This guide walks you through the entire process step by step.

Step 1: Gather Employee Information

Before you can generate a single payslip, you need certain details for each employee. At a minimum, you should have the following on file:

  • Full legal name as it appears on their ID document.
  • South African ID number which is used for tax and UIF registration purposes.
  • Tax reference number issued by SARS when the employee is registered for income tax.
  • UIF reference number if the employee is registered separately with the Unemployment Insurance Fund.
  • Bank account details including bank name, branch code, account number, and account type.
  • Employment start date to determine the period of service.
  • Basic salary or hourly rate as agreed in the employment contract.
  • Any additional allowances such as transport, housing, or commission.

Having all of this information organised and accessible is the foundation of payslip generation. If you are currently keeping these details in notebooks or scattered across various documents, consider centralising them in a proper system.

Step 2: Calculate Gross Pay

Gross pay is the total amount an employee earns before any deductions. For salaried employees, this is typically their monthly salary plus any additional allowances.
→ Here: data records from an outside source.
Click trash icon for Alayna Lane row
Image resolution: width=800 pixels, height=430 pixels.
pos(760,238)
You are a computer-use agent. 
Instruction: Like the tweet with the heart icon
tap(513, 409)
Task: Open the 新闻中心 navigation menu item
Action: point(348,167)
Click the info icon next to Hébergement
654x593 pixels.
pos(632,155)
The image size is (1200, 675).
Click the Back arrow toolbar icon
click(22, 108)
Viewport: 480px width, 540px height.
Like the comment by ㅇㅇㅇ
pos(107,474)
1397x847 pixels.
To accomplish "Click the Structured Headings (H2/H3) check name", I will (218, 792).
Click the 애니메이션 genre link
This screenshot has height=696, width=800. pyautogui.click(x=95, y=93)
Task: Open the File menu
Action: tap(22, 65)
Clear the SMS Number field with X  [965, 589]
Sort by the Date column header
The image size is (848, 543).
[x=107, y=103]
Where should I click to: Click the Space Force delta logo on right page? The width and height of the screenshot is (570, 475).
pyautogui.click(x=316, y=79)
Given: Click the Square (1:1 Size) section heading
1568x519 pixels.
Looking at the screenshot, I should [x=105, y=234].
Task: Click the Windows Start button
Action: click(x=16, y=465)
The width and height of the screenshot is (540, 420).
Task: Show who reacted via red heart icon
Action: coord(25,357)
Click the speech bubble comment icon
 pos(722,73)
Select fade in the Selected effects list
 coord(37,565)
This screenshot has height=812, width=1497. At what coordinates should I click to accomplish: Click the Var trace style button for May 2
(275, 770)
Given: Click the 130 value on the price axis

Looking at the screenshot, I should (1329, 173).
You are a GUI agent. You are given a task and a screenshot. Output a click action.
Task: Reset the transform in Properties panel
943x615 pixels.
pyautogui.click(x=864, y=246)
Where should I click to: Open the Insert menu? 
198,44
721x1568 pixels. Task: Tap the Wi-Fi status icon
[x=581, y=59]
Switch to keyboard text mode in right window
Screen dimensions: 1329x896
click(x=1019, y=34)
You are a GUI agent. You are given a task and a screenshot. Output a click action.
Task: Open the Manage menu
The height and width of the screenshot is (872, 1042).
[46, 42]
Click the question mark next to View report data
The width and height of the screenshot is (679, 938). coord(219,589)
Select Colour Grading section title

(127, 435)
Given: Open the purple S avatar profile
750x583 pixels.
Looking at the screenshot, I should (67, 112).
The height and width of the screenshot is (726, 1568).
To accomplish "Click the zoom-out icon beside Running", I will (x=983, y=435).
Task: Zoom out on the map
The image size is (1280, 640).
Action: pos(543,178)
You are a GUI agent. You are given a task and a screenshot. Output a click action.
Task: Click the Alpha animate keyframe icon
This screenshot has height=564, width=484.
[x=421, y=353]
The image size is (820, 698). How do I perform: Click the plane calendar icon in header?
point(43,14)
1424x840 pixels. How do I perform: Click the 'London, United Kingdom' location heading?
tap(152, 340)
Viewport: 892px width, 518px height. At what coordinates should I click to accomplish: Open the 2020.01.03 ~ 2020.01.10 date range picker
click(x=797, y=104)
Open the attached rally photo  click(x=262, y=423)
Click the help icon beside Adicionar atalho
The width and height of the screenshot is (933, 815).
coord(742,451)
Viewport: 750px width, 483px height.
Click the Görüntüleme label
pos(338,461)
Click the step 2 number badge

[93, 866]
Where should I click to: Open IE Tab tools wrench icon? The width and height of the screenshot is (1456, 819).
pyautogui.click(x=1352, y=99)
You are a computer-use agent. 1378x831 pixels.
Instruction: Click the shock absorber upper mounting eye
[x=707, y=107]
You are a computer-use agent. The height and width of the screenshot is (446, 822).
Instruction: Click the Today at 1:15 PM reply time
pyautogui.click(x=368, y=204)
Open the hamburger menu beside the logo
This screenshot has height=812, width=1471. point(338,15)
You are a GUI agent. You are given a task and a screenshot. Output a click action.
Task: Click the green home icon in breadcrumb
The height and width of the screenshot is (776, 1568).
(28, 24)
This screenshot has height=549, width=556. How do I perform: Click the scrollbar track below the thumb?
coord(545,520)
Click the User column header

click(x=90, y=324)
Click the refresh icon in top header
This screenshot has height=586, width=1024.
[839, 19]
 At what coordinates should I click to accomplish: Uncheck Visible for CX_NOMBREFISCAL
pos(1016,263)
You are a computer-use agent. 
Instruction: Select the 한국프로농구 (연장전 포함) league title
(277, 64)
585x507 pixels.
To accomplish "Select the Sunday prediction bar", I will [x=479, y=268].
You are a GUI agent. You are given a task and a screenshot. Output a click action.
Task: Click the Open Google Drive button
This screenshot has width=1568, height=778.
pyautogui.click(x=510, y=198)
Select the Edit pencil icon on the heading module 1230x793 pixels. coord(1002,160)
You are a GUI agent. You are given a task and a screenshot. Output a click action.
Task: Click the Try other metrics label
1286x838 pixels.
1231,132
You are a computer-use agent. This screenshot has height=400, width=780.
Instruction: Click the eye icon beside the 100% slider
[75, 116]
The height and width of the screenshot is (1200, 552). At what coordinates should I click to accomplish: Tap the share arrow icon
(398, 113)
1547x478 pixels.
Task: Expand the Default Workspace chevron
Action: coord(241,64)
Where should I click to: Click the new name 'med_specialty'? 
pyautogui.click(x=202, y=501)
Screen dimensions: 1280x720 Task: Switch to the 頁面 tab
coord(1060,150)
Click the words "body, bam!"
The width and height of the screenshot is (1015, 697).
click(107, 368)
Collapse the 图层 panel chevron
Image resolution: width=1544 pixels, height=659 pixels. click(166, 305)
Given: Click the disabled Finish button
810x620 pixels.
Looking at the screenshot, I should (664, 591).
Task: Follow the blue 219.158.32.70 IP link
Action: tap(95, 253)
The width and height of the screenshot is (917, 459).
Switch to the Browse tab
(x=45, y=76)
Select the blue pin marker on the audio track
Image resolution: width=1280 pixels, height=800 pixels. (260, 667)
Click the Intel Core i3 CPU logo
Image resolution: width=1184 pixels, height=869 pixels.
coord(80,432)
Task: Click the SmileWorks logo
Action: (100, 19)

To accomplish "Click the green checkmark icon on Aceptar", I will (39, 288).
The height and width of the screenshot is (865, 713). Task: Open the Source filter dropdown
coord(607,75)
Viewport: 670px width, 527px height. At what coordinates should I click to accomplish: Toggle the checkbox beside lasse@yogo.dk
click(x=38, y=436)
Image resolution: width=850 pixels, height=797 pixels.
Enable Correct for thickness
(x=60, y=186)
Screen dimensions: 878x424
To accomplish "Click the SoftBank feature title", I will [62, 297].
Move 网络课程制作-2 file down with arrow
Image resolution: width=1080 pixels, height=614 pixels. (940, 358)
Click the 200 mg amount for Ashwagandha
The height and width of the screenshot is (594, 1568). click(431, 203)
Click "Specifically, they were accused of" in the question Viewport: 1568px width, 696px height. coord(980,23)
For hourly employees, you need to multiply their hourly rate by the number of hours worked, then add overtime if applicable.

In South Africa, overtime is regulated by the BCEA. An employee may not work more than 45 ordinary hours per week or more than 10 hours of overtime per week. Overtime must be paid at 1.5 times the normal hourly rate, or double on Sundays and public holidays.

Your gross pay calculation should clearly separate ordinary earnings, overtime, and any allowances.

Step 3: Calculate Deductions

This is where payslip generation gets more involved. South African employers must make several statutory deductions from each employee's gross pay.

PAYE (Pay As You Earn) is the income tax that must be deducted from each employee's salary and paid over to SARS. The amount depends on the employee's annual taxable income and is calculated using the tax tables published by SARS each year. The tax tables use a bracket system where different portions of income are taxed at different rates, starting at 18% for the lowest bracket.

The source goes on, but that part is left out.